Hace más de sesenta años el filósofo Jorge Millas comenzaba su libro “El Desafío de la Sociedad de Masas” con esta frases recién citadas. La voz de Jorge Millas manifestaba una preocupación por la falta de sentido común en nuestra sociedad. Sentido común quiero entenderlo de dos maneras, la primera en cuanto a un proyecto (si se quiere utopía) colectiva que involucre a los ciudadanos en una causa nacional; la segunda en cuanto a que el sentido común es un indicador compartido “universalmente” que sería muestra de lo sensato.

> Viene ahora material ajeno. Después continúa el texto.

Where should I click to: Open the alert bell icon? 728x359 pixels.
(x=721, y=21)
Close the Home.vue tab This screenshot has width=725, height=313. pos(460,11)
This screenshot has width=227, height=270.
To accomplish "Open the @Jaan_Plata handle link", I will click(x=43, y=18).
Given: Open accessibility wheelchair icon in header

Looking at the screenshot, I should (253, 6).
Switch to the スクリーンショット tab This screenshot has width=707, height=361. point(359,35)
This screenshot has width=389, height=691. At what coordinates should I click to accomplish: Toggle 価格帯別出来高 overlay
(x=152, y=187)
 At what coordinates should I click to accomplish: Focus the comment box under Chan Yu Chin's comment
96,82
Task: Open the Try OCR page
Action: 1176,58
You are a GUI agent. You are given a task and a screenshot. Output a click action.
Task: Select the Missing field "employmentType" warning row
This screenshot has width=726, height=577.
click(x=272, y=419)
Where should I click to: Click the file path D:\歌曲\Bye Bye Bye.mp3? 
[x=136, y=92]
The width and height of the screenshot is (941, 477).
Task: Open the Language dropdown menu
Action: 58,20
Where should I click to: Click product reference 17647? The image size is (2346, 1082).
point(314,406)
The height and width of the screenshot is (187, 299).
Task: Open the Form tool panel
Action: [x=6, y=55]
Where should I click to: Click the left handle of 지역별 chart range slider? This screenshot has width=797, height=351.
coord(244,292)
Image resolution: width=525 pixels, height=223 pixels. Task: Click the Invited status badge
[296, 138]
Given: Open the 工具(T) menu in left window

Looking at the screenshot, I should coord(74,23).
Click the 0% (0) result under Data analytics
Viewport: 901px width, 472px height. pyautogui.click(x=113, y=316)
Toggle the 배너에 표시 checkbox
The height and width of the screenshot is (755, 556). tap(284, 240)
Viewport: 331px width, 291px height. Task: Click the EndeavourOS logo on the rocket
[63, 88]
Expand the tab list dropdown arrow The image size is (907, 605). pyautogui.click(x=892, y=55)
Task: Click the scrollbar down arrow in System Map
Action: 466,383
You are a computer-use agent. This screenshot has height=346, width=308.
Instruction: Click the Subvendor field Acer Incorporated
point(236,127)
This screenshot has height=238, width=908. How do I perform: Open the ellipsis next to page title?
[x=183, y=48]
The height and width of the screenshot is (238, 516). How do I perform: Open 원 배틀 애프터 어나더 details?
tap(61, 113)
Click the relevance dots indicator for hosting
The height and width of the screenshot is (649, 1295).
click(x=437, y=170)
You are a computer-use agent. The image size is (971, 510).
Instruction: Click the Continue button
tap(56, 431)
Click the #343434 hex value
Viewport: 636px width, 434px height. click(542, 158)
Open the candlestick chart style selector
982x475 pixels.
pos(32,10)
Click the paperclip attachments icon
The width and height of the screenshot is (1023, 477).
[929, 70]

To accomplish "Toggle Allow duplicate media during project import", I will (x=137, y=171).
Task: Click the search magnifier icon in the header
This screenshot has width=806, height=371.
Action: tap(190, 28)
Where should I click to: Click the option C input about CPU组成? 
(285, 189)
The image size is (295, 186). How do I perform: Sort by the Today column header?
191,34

La importancia de lo sensato parece que ha caído en desuso como criterio de regulación de nuestros actos y da lo mismo la consecuencia que éstos tengan, no sólo en el mundo privado sino que también en lo público. Algo aquí me suena al popular tango “Cambalache”. Donde impera lo relativo, todo está permitido y parece tener el mismo valor. El relativismo tan defendido en algunas perspectivas éticas creo que no tiene una proporción simétrica en el ámbito de lo político. Lo que quiero decir es que no es lo mismo cualquier proyecto político que nos ofrezcan y en esto los ciudadanos deberíamos estar muy atentos dado de que la clase política busca sus resultados electorales sin desprecio al engaño, y lo que es peor acepta como hecho natural la corrupción. Parafraseando a Millas creo que es posible tomarse lo político con mayor seriedad y “tomar conciencia clara del mal que nos aqueja”. Claramente lo que hoy parecería el “sentido común” en el ámbito de lo político no corresponde con lo sensato.

Ahora volviendo a la primera manera en la que decía entender el sentido común, es decir en cuanto a una causa nacional o una utopía colectiva, tampoco la encontramos en el actual panorama político. La política en escena sigue atrapada en la lógica de reducir el ejercicio de lo político a la pugna entre los partidos políticos que han dejado de representar a la ciudadanía. Para esto basta con ver la discusión política parlamentaria, el fraude constitucional o la administración del Gobierno, es decir eso que los medios de comunicación poco serios nos transmiten en los noticieros, sea la televisión, la radio o la prensa escrita controlada por la oligarquía chilena.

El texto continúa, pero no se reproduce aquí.